▶ _Exercise goal_
Please copy every line of the saved entries below character for character, leaving out the pictures.

══ Provided data ══

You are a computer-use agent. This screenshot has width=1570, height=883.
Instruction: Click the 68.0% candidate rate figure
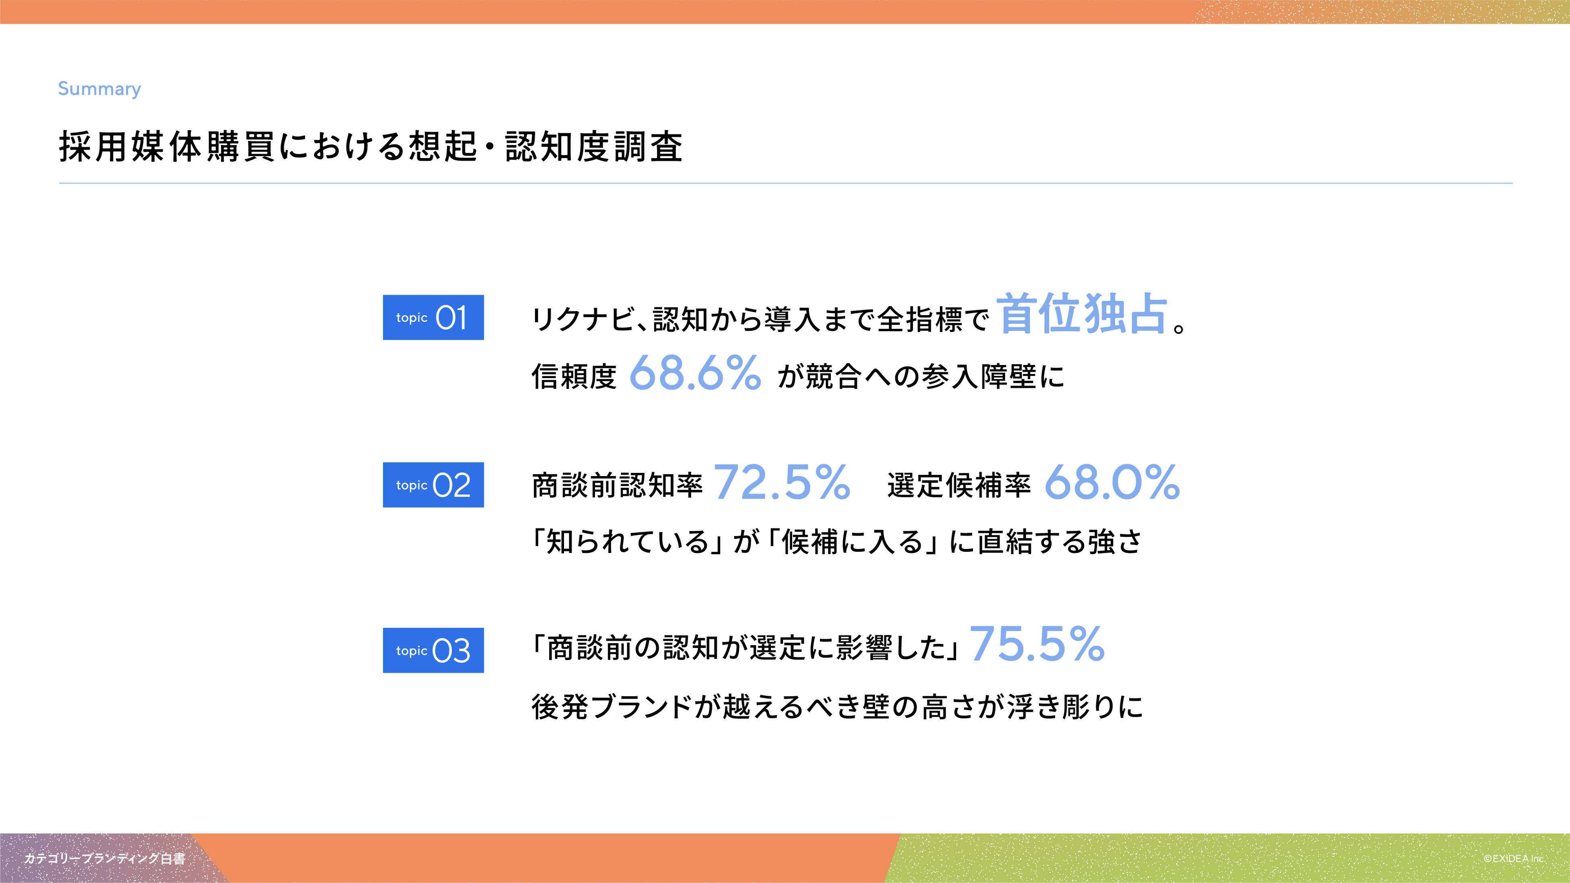pos(1112,482)
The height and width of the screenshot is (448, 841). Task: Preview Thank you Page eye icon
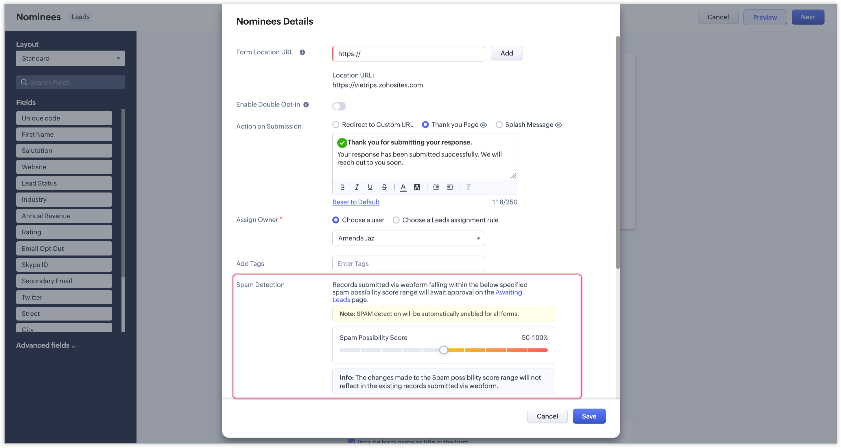click(x=484, y=125)
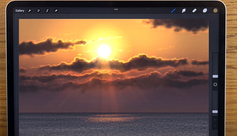Activate the Transform arrow tool

pos(56,11)
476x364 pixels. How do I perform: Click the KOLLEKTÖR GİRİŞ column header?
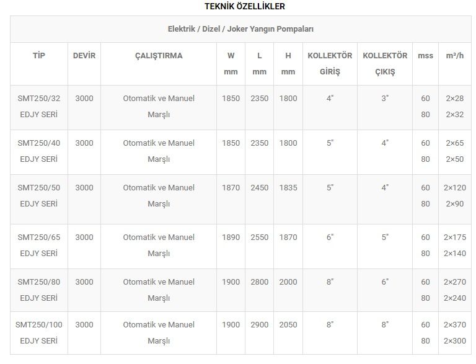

═══

▶ _Answer for this exercise_
You are a computer-use agent. This screenshot has width=1570, height=883.
Instruction: Click the 68.0% candidate rate figure
pos(1112,482)
The height and width of the screenshot is (448, 841). Task: Preview Thank you Page eye icon
click(x=484, y=125)
Activate the Transform arrow tool

pos(56,11)
476x364 pixels. How do I perform: Click the KOLLEKTÖR GİRİŞ column header?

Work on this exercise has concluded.